■ Bereitgestellter Text ■

• • •

Tag 14 - Wandern & Bootfahren in Guatapé

Die Nacht war der Horror! Wenn einer eine Reise tut…vielleicht werden wir zu alt für 6er Räume, vielleicht hat uns die Rücksichtslosigkeit der menschlichen Bevölkerung auch schon immer gestört. Ein Bett blieb frei, die beiden jeweils unter uns dünsteten nur schwach ihr Bier aus. Aber ein älterer Kolumbianer (?) schnarchte so dermaßen laut, wirklich wie ein Sägewerk, dass für uns vier an Schlaf nicht zu denken war. Sogar mit Oropax! Ich las mitten in der Nacht 4 Uhr sogar ein wenig, da wir uns alle hin und her wälzten. Ich lag wach, spähte herum, ob von einem der drei Männer Rückhalt zu erwarten war und schmiedete Pläne. Nix tat sich, also hopste ich vom Bett und rüttelte beim Schnarcher solange am Bettpfosten, bis er sich drehte. Man man man…Eric und ich waren früh völlig gerädert und übten Rache. Mehrmals ließen wir das grelle Neonlicht über ihm an, trampelten, ließen Schuhe fallen, knallten die Tür, unterhielten uns laut, machten Metal an…Oh ja, da kam der Kampfzwerg aus mir raus. Ging doch echt nicht an, dass der hier wie eine Prinzessin schlief, während wir uns alle quälten. Anhand seines genervten Stöhnens würde ich sagen: Volltreffer. Wir wiederholten es nach der Rückkehr, da schlief der immer noch und baten darum das Zimmer zu wechseln. Wir durften ohne Aufpreis allein, nur wir zwei, in ein 4er Zimmer umziehen…hach.


Trotzdem standen wir gequält auf, frühstückten Müsli und lauter tropische Früchte, liefen dann ein Stück ins Zentrum um dort eins der farbenfrohen TukTuks zu nehmen, die sich hier Motochiva - motorisierte Ziege - nennen. Denn an der Hostelrezeption hatten wir den Tipp bekommen den (hier) berühmten Felsen La Piedra oder auch El Peñol zwischen 7-10 Uhr aufzusuchen, quasi bevor die Busse alle Tagestouristen ausschütteten. Wir ließen uns weiter unten absetzen = preiswerter = mehr Stufen = sportlicher ;) Und waren schon aus der Puste als wir an der Kasse für den eigentlichen Aufstieg ankamen. Als wir runterkamen, standen sie tatsächlich alle Schlange…Der Felsen stand hier einfach so mitten in der Landschaft. Kletterrouten gibt es keine ;)

• • •

■ Ihre Aufgabe ■
Beantworten Sie mithilfe des Reiseberichts über Guatapé kurz:
(a) In welches Zimmer durften die beiden nach ihrer Bitte umziehen?
(b) Wie heißen die farbenfrohen TukTuks vor Ort?
(c) In welchem Zeitraum sollte man laut dem Tipp der Hostelrezeption den Felsen aufsuchen?

■ Datenausschnitt ■

• • •

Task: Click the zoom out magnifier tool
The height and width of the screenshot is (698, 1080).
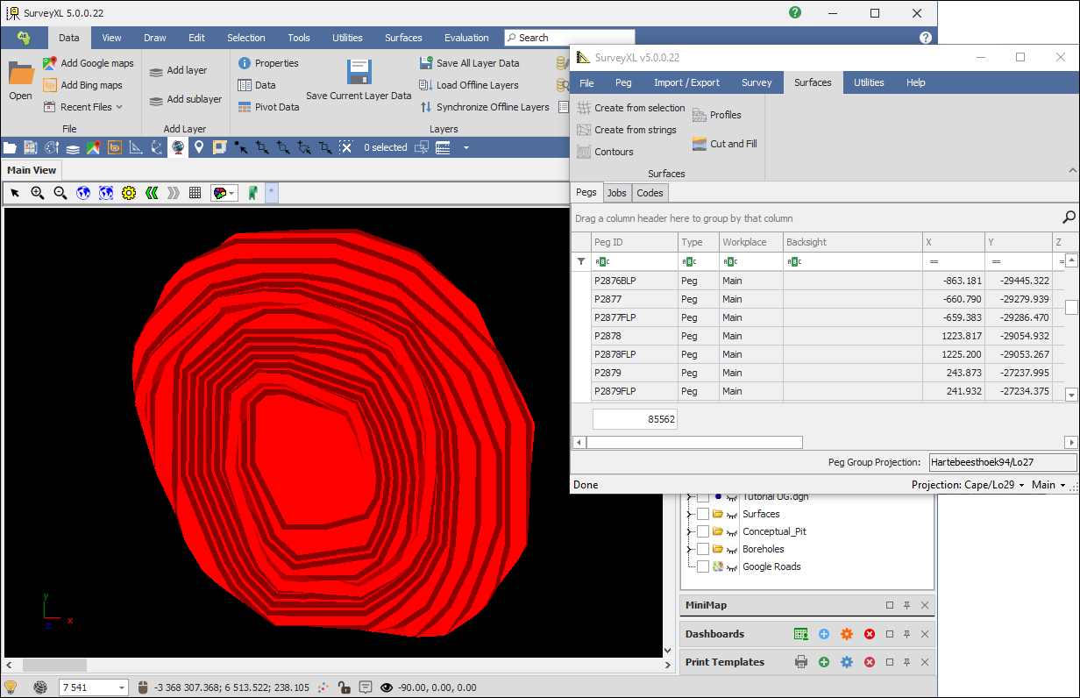Action: (60, 193)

• • •

■ Lösung ■
(a) Ohne Aufpreis in ein 4er Zimmer, das sie für sich allein hatten.
(b) Motochiva, also „motorisierte Ziege“.
(c) Zwischen 7 und 10 Uhr.